-------- Excerpted text --------

Search code examples
pythonweb-scrapingbeautifulsoupattributeerror

AttributeError when webscraping


Received AttributeError when web-scraping but i am unsure what i a doing wrong? what does AttributeError mean?

    response_obj = requests.get('https://en.wikipedia.org/wiki/Demographics_of_New_York_City').text
    soup = BeautifulSoup(response_obj,'lxml')
    Population_Census_Table = soup.find('table', {'class':'wikitable sortable'})

preparation of the table

    rows = Population_Census_Table.select("tbody > tr")[3:8]

    jurisdiction = []

    for row in rows:
        jurisdiction = {}
        tds = row.select('td')
        jurisdiction["jurisdiction"] = tds[0].text.strip()
        jurisdiction["population_census"] = tds[1].text.strip()
        jurisdiction["%_white"] = float(tds[2].text.strip().replace(",",""))
        jurisdiction["%_black_or_african_amercian"] = float(tds[3].text.strip().replace(",",""))
        jurisdiction["%_Asian"] = float(tds[4].text.strip().replace(",",""))
        jurisdiction["%_other"] = float(tds[5].text.strip().replace(",",""))
        jurisdiction["%_mixed_race"] = float(tds[6].text.strip().replace(",",""))
        jurisdiction["%_hispanic_latino_of_other_race"] = float(tds[7].text.strip().replace(",",""))
        jurisdiction["%_catholic"] = float(tds[7].text.strip().replace(",",""))
        jurisdiction["%_jewish"] = float(tds[8].text.strip().replace(",",""))
    
        jurisdiction.append(jurisdiction)

` `print(jurisdiction)


 

AttributeError

   ---> 18     jurisdiction.append(jurisdiction)
   AttributeError: 'dict' object has no attribute 'append'

Solution

  • You start with jurisdiction as a list and immediately make it as a dict. You then treat as a dict until the error line where you try to treat it again as a list. I think you need another name for the list at the start. Possibly you meant jurisdictions (plural) as list. However, IMO there are two other areas that also definitely need fixing:

    1. find returns a single table. The labels/keys in your dict indicate you want to a later table (not the first match)

--------

— Problems to work on —
(a) In the AttributeError thread, which dictionary keys get a value converted with float()? List every one in the order the code assigns them.
(b) Write the next part of the web-scraping AttributeError thread, starting after its last sentence.

-------- Entries --------

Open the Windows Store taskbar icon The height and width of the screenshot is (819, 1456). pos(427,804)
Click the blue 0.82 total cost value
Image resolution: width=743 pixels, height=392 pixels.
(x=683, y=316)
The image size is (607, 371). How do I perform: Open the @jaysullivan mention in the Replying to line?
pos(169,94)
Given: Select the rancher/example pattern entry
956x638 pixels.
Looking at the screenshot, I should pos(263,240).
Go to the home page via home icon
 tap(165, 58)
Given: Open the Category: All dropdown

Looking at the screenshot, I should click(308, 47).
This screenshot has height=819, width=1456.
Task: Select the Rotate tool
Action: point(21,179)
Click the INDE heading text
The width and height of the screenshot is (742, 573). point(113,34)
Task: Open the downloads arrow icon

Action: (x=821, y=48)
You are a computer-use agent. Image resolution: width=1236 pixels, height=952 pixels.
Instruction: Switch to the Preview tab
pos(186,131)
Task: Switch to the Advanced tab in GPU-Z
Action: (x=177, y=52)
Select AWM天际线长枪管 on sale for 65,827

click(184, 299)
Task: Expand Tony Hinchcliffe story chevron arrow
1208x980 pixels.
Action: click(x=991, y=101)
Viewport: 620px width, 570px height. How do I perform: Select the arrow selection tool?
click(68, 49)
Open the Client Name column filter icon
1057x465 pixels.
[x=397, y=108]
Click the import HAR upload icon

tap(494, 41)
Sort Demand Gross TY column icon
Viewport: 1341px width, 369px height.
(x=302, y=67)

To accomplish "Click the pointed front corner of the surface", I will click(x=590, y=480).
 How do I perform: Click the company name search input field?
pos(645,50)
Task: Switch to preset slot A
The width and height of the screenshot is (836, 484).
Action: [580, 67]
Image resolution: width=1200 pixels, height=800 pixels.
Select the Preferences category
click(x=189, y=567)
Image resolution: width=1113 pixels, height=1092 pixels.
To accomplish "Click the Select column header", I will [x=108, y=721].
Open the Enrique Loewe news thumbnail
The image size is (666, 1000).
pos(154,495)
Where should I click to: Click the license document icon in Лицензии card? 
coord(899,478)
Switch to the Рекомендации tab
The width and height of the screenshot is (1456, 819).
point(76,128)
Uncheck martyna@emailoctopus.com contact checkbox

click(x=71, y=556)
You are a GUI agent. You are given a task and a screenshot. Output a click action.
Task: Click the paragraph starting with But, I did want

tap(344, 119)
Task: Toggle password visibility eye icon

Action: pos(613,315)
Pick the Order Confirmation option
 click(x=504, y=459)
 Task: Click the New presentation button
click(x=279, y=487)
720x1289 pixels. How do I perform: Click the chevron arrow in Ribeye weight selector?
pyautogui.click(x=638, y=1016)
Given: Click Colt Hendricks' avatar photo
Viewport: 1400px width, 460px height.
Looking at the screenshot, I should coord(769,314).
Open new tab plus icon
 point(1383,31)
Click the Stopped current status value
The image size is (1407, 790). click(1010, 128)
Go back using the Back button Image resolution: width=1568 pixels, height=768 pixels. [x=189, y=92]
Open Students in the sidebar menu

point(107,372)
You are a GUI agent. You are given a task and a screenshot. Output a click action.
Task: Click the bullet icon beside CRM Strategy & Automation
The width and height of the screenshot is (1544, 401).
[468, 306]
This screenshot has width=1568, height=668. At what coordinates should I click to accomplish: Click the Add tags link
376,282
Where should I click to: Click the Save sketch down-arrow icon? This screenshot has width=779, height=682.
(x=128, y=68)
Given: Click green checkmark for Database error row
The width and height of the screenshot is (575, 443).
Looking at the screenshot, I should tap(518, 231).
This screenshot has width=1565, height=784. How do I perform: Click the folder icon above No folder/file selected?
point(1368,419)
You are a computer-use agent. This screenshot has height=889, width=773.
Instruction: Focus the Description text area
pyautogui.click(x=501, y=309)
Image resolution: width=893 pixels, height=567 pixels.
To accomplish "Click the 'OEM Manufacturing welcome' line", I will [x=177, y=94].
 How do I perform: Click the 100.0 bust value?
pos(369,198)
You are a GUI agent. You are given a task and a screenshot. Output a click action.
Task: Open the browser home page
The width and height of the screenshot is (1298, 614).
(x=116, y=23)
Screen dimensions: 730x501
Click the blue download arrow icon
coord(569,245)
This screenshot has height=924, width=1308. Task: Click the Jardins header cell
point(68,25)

--------

— Responses to the tasks —
(a) %_white, %_black_or_african_amercian, %_Asian, %_other, %_mixed_race, %_hispanic_latino_of_other_race, %_catholic, %_jewish

(b)
    2. Your indexing is incorrect for the target table

    You want something like:

    import requests, re
    from bs4 import BeautifulSoup
    
    response_obj = requests.get('https://en.wikipedia.org/wiki/Demographics_of_New_York_City').text
    soup = BeautifulSoup(response_obj,'lxml')
    Population_Census_Table = soup.select_one('.wikitable:nth-of-type(5)') #use css selector to target correct table.
    jurisdictions = []
    rows = Population_Census_Table.select("tbody > tr")[3:8]
    for row in rows:
        jurisdiction = {}
        tds = row.select('td')
        jurisdiction["jurisdiction"] = tds[0].text.strip()
        jurisdiction["population_census"] = tds[1].text.strip()
        jurisdiction["%_white"] = float(tds[2].text.strip().replace(",",""))
        jurisdiction["%_black_or_african_amercian"] = float(tds[3].text.strip().replace(",",""))
        jurisdiction["%_Asian"] = float(tds[4].text.strip().replace(",",""))
        jurisdiction["%_other"] = float(tds[5].text.strip().replace(",",""))
        jurisdiction["%_mixed_race"] = float(tds[6].text.strip().replace(",",""))
        jurisdiction["%_hispanic_latino_of_other_race"] = float(tds[7].text.strip().replace(",",""))
        jurisdiction["%_catholic"] = float(tds[10].text.strip().replace(",",""))
        jurisdiction["%_jewish"] = float(tds[12].text.strip().replace(",",""))
        jurisdictions.append(jurisdiction)